#### Problem to solve
Render the lines of all the entries below as a numbered list, omitting blank lines and leaving the pictures out.

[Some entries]
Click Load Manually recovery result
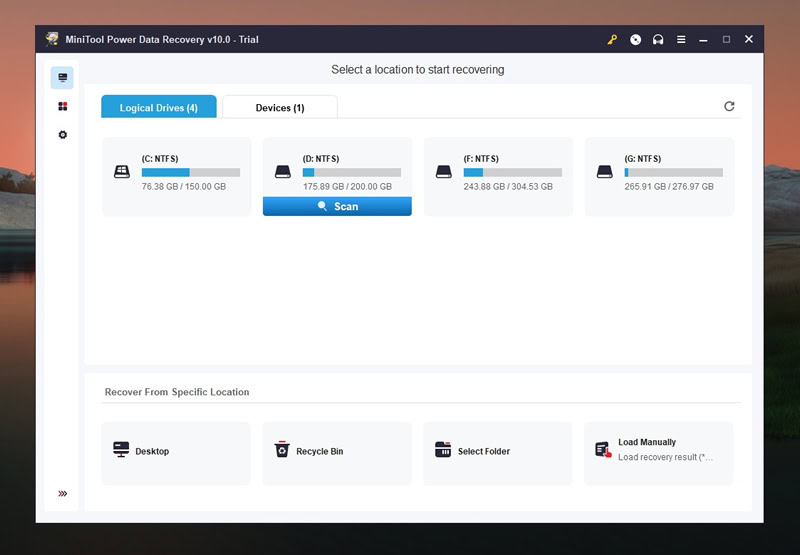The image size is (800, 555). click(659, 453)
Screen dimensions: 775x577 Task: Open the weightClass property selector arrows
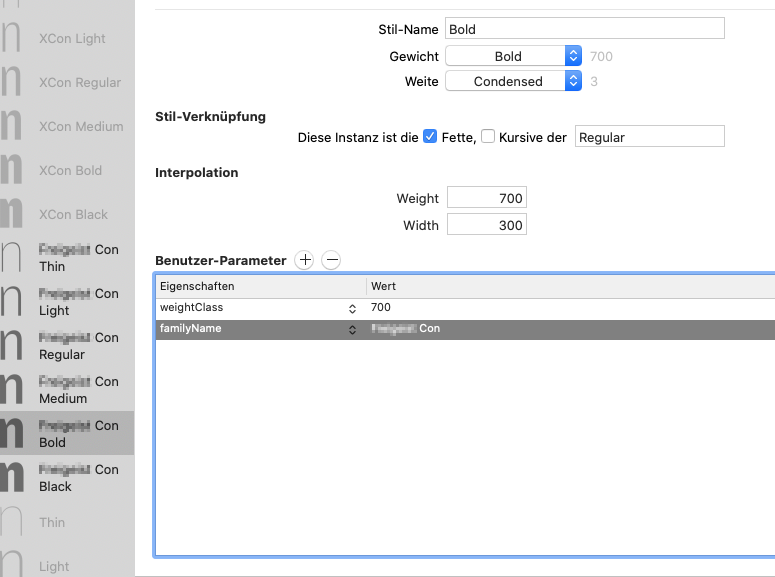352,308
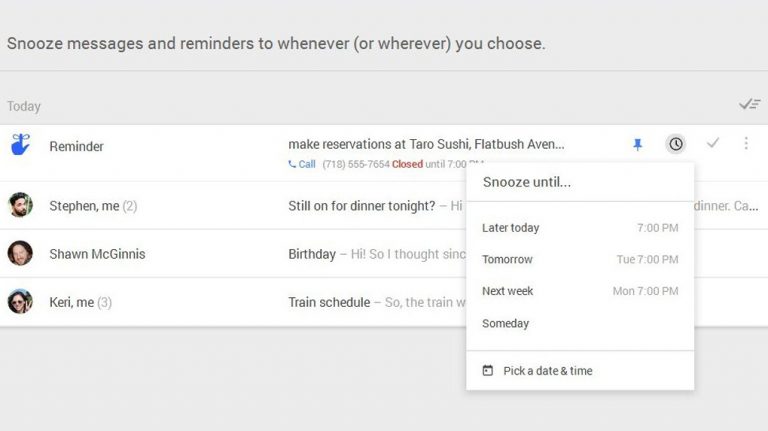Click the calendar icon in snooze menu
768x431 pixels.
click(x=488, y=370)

#### Expected answer
1. Click Load Manually recovery result
2. The image size is (800, 555). click(659, 453)
3. Screen dimensions: 775x577 Task: Open the weightClass property selector arrows
4. 352,308
5. Click the calendar icon in snooze menu
6. 768x431 pixels.
7. click(x=488, y=370)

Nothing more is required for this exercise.